With the increasing complexity and power dissipation of modern electronic designs, controlling peak temperature and predicting the temperature profile on the chip early in the process is becoming critical for insuring system reliability. As the complexity of chips scales according to Moore's Law, the power density, as well as the total power dissipation of chips, is still increasing. This creates severe challenges for the thermal design of packages and chips. SoC designers address this problem with one or more low-power design methodologies, such as switching off parts of the design when not in use. These low power design methodologies create their own thermal challenges, as they may generate "hot" and "cool" regions on the chip.
Thermal Impacts on Modern SoC Designs
At 90nm process node and below, an additional design constraint, such as leakage power, arises from thermal integrity considerations. In these systems, 30% or more of the total power dissipation can be caused by gate leakage, and leakage current is a strong function of local temperature. As the dependency between leakage power and temperature is highly non-linear, knowing the average temperature of a system is not sufficient. Therefore, predicting the leakage power, and thus the total system power, requires detailed and accurate knowledge of the temperature distribution. Local temperature hotspots, with higher- than- average temperatures, contribute over-proportionally to the total power dissipation of the system. Furthermore, local temperature distributions have an impact on the performance and reliability of integrated circuits. As a result, accurate thermal analysis is an essential part of the design process for modern SoC designs in today's technologies.

* Material
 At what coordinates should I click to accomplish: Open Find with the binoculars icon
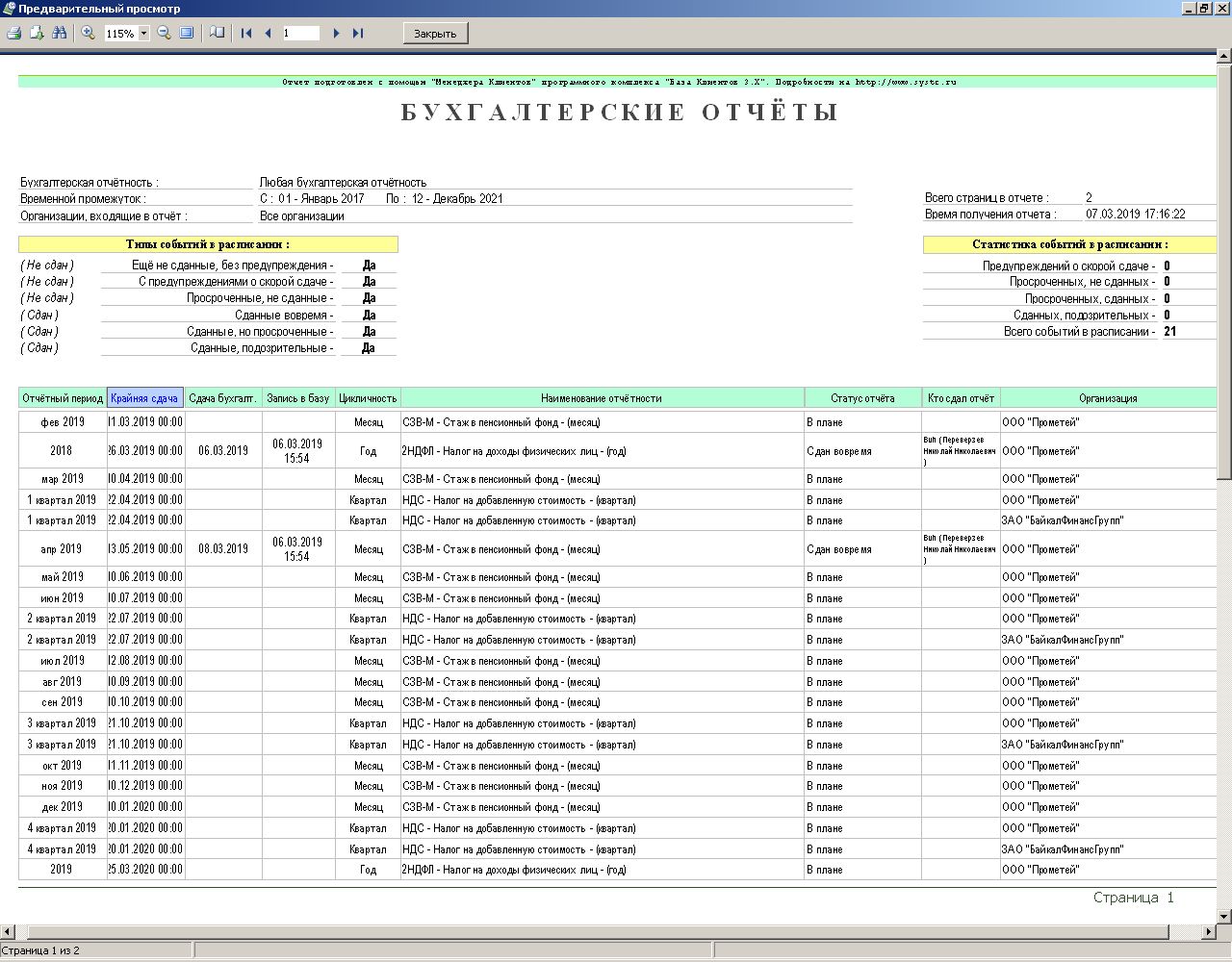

* What this task involves
Please answer from the chip thermal design text: at the 90nm process node and below, how much of the total power dissipation can gate leakage cause?

* Solution
30% or more.